◆ **Task**:
Copy each line in the data that includes the word "computer".

+---+

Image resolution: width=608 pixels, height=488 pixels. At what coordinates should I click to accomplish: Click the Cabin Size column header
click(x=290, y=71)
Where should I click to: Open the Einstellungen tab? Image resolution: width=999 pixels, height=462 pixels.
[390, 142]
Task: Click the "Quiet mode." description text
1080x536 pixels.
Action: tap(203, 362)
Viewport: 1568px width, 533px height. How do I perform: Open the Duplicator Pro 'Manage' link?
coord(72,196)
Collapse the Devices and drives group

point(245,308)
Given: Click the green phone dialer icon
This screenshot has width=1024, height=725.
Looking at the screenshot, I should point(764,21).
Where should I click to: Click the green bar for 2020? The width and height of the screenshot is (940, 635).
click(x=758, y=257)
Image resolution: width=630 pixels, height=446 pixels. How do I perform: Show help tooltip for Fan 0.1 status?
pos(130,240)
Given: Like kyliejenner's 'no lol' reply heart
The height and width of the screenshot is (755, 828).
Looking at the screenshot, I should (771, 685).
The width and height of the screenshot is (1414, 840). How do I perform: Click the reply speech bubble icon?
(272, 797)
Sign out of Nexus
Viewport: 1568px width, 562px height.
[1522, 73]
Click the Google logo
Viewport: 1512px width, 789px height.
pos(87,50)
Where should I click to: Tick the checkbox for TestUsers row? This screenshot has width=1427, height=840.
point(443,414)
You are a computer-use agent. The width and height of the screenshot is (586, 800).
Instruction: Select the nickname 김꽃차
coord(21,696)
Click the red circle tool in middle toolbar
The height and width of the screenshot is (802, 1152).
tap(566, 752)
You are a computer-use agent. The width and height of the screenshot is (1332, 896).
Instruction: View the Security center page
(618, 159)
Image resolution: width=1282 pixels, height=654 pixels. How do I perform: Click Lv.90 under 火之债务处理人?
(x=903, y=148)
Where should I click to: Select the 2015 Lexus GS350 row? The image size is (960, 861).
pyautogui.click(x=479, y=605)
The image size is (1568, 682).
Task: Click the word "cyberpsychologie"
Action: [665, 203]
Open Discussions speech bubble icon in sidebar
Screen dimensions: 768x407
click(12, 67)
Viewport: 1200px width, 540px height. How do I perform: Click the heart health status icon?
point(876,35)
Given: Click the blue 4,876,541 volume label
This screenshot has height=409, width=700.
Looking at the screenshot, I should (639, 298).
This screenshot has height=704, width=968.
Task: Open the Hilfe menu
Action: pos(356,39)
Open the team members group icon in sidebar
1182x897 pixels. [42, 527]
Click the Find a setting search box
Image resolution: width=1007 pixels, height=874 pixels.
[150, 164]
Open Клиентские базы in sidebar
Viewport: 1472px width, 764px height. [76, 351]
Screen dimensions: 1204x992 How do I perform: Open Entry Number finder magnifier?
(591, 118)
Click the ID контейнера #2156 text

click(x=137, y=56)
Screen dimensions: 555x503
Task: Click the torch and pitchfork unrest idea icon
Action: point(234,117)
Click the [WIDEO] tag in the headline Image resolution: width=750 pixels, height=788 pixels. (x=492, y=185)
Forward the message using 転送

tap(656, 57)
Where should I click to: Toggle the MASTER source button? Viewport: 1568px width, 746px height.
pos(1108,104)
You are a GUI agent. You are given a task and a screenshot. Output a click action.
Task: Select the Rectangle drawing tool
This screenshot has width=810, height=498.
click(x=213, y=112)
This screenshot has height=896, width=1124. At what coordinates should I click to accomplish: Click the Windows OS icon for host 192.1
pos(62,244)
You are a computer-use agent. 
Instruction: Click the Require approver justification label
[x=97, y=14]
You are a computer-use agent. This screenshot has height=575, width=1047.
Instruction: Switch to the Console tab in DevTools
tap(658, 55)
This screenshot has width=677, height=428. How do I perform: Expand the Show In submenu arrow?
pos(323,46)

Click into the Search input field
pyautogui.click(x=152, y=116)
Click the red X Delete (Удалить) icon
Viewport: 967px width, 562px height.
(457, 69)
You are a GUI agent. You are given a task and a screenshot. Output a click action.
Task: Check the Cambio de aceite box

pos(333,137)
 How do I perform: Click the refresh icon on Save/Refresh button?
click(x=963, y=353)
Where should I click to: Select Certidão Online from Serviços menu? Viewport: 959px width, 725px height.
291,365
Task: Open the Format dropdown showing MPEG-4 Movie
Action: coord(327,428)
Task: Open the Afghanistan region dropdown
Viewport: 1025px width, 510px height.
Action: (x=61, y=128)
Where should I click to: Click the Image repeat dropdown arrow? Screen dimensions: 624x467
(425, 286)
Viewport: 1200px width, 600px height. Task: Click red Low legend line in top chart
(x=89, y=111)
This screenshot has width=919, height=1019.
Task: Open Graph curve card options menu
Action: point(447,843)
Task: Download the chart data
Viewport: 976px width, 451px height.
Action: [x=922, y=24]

+---+

◆ **Response**:
You are a computer-use agent. The width and height of the screenshot is (586, 800).
You are a computer-use agent. The width and height of the screenshot is (1332, 896).
You are a computer-use agent. 
You are a computer-use agent. This screenshot has height=575, width=1047.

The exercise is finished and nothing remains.